_YOUR OBJECTIVE_. The lines to reproduce from the material below are those from the one containing "This screenshot has width=640, height=360." through the one containing "Given: Toggle Z axis lock", both included; write them out exactly and add nothing.
-- RECORDS FOR THE TASK follows --
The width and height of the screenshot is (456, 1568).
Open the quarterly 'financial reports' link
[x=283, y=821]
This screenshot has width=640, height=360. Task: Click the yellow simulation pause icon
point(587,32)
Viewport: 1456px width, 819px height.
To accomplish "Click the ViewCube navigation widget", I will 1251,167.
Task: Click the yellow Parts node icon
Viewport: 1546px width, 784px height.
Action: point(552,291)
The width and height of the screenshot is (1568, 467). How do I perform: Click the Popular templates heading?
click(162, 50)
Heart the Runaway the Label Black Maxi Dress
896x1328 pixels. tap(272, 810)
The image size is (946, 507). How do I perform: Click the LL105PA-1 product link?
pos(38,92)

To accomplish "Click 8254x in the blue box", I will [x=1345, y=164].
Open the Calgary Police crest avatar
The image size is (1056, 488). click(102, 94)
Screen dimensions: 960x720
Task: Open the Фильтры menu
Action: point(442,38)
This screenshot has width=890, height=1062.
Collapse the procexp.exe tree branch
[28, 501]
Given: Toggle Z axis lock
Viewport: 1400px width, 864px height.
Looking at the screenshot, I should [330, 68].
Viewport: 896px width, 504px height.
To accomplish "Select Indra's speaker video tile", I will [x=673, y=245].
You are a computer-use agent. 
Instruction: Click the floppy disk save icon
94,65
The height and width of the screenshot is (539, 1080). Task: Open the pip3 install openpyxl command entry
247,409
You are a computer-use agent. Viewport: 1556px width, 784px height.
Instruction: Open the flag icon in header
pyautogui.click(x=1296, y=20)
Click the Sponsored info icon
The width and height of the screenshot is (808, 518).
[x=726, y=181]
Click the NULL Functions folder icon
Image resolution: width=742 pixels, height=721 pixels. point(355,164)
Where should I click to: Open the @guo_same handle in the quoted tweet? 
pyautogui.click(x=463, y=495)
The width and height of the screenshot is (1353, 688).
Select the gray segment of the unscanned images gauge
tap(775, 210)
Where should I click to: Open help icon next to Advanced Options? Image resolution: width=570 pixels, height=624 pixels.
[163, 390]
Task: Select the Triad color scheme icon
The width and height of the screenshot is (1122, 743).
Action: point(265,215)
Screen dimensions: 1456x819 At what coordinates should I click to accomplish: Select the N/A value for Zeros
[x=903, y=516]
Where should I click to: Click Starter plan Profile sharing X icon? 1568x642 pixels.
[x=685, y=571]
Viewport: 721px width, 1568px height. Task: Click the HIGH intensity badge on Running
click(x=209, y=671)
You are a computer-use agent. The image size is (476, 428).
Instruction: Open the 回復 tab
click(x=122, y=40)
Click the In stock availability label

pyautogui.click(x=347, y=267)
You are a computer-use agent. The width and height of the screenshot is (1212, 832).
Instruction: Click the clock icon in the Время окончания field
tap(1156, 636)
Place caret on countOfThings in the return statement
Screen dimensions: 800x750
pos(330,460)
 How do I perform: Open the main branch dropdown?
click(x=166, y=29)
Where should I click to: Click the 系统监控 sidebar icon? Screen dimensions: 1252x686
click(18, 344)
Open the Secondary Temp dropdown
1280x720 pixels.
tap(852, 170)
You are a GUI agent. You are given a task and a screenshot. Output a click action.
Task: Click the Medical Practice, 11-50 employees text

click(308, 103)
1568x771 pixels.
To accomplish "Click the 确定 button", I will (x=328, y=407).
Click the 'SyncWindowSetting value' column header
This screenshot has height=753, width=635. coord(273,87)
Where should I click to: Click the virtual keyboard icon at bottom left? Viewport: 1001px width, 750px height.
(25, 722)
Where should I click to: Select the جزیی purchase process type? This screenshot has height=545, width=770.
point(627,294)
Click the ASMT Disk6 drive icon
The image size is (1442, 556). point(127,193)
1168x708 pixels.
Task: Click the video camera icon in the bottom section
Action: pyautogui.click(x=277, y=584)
-- RECORDS FOR THE TASK concluded --
_EXERCISE OUTPUT_.
This screenshot has width=640, height=360. Task: Click the yellow simulation pause icon
point(587,32)
Viewport: 1456px width, 819px height.
To accomplish "Click the ViewCube navigation widget", I will 1251,167.
Task: Click the yellow Parts node icon
Viewport: 1546px width, 784px height.
Action: point(552,291)
The width and height of the screenshot is (1568, 467). How do I perform: Click the Popular templates heading?
click(162, 50)
Heart the Runaway the Label Black Maxi Dress
896x1328 pixels. tap(272, 810)
The image size is (946, 507). How do I perform: Click the LL105PA-1 product link?
pos(38,92)

To accomplish "Click 8254x in the blue box", I will [x=1345, y=164].
Open the Calgary Police crest avatar
The image size is (1056, 488). click(102, 94)
Screen dimensions: 960x720
Task: Open the Фильтры menu
Action: point(442,38)
This screenshot has width=890, height=1062.
Collapse the procexp.exe tree branch
[28, 501]
Given: Toggle Z axis lock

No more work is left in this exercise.